The day you fly matters a lot more than the day you book. Stay flexible to get the best prices.If you have plenty of time before your trip, it can make sense to set a price alert for your destination. Online referral agents like Kayak will allow you to set up e-mail messages for when a price drops below your target amount. Just make sure you click through to check out the fees though: these days you’ll see results for airlines like Spirit that are trying to figure out how to tack on extra charges for oxygen and the race-to-the-bottom legacy airlines have added “basic economy” seats that are just as bad.

When you do get that flight alert, check a few other sites as well to see if that’s really the best price. Sometimes other airlines will rush to match or exceed the cut if sales are slow and you can end up doing even better.

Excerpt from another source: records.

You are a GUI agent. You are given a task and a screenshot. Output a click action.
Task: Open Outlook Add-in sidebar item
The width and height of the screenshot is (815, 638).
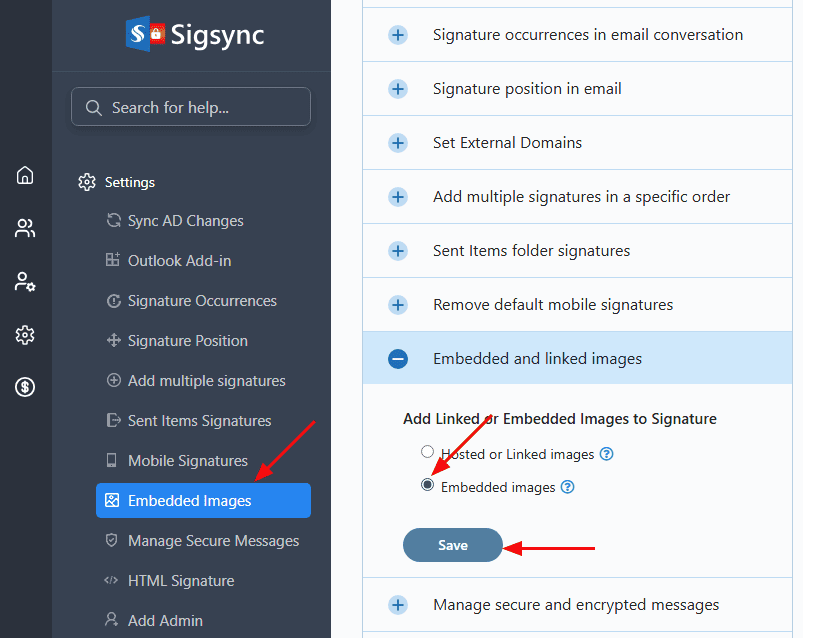(x=179, y=261)
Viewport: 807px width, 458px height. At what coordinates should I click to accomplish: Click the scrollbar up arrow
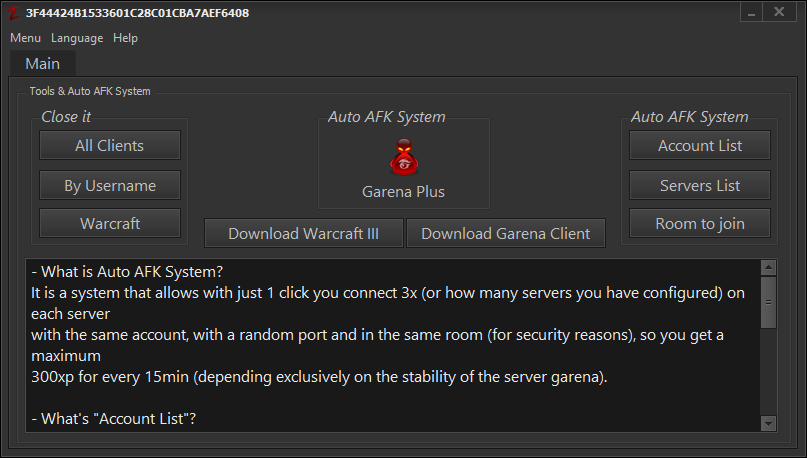point(768,267)
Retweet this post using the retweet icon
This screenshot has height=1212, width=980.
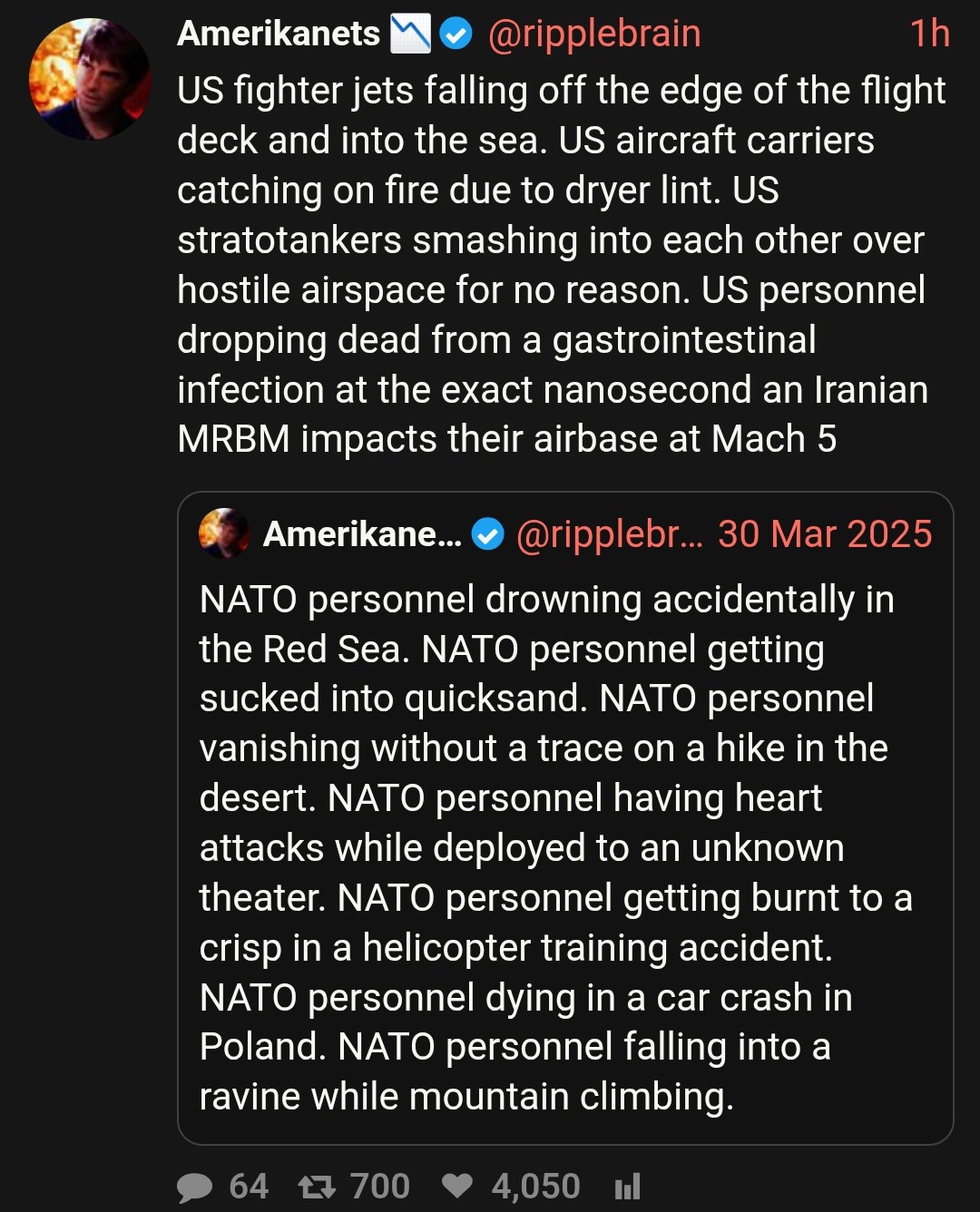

Be sure to shop around and see as many options as you can. In my experience, the online travel agents like JustFly will show you far more creative options than the airlines themselves will, even when you think you know where your favorite airline and its partners go. JustFly, for example, has partnered with more than 400 airlines so they can find the best prices for each route. Sometimes by using one airline for the departure and another for the return can save a small fortune. Or by choosing an alternate nearby airport. They’ll even help you out on the phone if you need assistance.

In the end, flexibility is going to get you much further than worrying about some special hack that supposedly gives you an edge by booking at a certain hour on a certain day. Pay more attention to what happens if you change the departure or return date. Moving the day you fly up or back a few days can drop the price you pay by enough to pay for a nice dinner or even a hotel night or two.